E gli ADC? Hanno bisogno del loro support. Letteralmente e metaforicamente. Un ADC senza support è un giocatore che muore ogni due minuti. In coppia sono quelli che funzionano meglio in duo che in solo, e non c'è niente di male in questo.
Duo queue: il vero test di coppia
Vuoi sapere se la tua relazione reggerà? Fate dieci game di ranked in duo. Se state ancora insieme dopo, potete iniziare a parlare di andare a convivere.
La duo queue mette a nudo tutto. La gestione del tilt, la comunicazione sotto pressione, la capacità di riconoscere i propri errori. Quando il tuo o la tua partner fa una chiamata sbagliata e perdete il Baron per quello, la tua reazione dice tutto. Dai la colpa? Vai avanti? Ci ridi su?
Le coppie che sopravvivono alla duo queue sviluppano una comunicazione che va ben oltre il gioco. Imparano a dire "è stato un mio errore" senza farne un dramma. Imparano a criticare senza ferire. Imparano che vincere insieme è più appagante che carryare da soli.
Una cosa che ho notato nelle coppie che giocano insieme: hanno spesso un codice. Frasi brevi, ping specifici, un linguaggio tutto loro. "Andiamo mid" può significare quindici cose diverse a seconda del contesto. Questo tipo di linguaggio condiviso è cemento relazionale.
Gli stream di coppia: quando LoL diventa un progetto comune
Twitch è pieno di coppie che streammano insieme. Alcune sono insopportabili, altre sono genuinamente divertenti e coinvolgenti. Ma al di là dello streaming, molte coppie gamer costruiscono progetti attorno alla loro passione comune.
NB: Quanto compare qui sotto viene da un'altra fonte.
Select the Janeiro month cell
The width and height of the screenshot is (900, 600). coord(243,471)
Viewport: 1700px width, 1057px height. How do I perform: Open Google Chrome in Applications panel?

Un account TikTok di highlights della duo queue. Un server Discord comunitario. Un blog sulle meta. Non è solo "giocare insieme", è avere un progetto condiviso che va oltre il semplice svago.
Su LootHeart, vediamo sempre più profili che menzionano "cerchiamo amici per giocare in flex" perché la coppia formata sulla piattaforma vuole ora allargare il proprio giro. È il segno che la community funziona come previsto.
Trovare qualcuno che capisce "ancora una game"
Il più grande vantaggio di stare con qualcuno che gioca a LoL è che quella persona capisce. Capisce che "ancora una game" può durare tre ore. Capisce che non puoi mettere in pausa una ranked. Capisce che perdere la serie di promozione è un vero colpo al morale, e non solo "un videogioco".
I non giocatori fanno fatica con questo. Non per cattiva volontà, ma per mancanza di contesto. Quando il tuo o la tua partner sa esattamente cosa si prova a perdere una game per colpa di un AFK al minuto 3, non ti dirà "non è grave, è solo un gioco". Ti dirà "che schifo, ne rifacciamo una?"
È questo il bello degli incontri gaming. Non devi spiegare la tua passione. Non devi giustificarla. L'altra persona la vive anche lei.
Creare il tuo profilo LoL su LootHeart
Su LootHeart, il tuo profilo gaming è al centro di tutto. Puoi collegare il tuo account Riot, mostrare il tuo rank attuale e lo storico stagioni, mettere in evidenza i tuoi campioni preferiti e il tuo ruolo principale.
Il sistema di matching tiene conto di queste info. Se sei un main support e stai cercando qualcuno, è molto probabile che il matching ti proponga profili di ADC o midlaner. Non per determinismo, ma perché la complementarità dei ruoli è spesso un buon punto di partenza per giocare insieme.
E giocare insieme è il miglior primo appuntamento che si possa immaginare. Niente silenzi imbarazzanti, niente "cosa fai nella vita?" ripetuto all'infinito. Solo una game, del divertimento, e la possibilità di vedere come reagisce l'altra persona quando lo Yasuo avversario è 10/0 al minuto 15.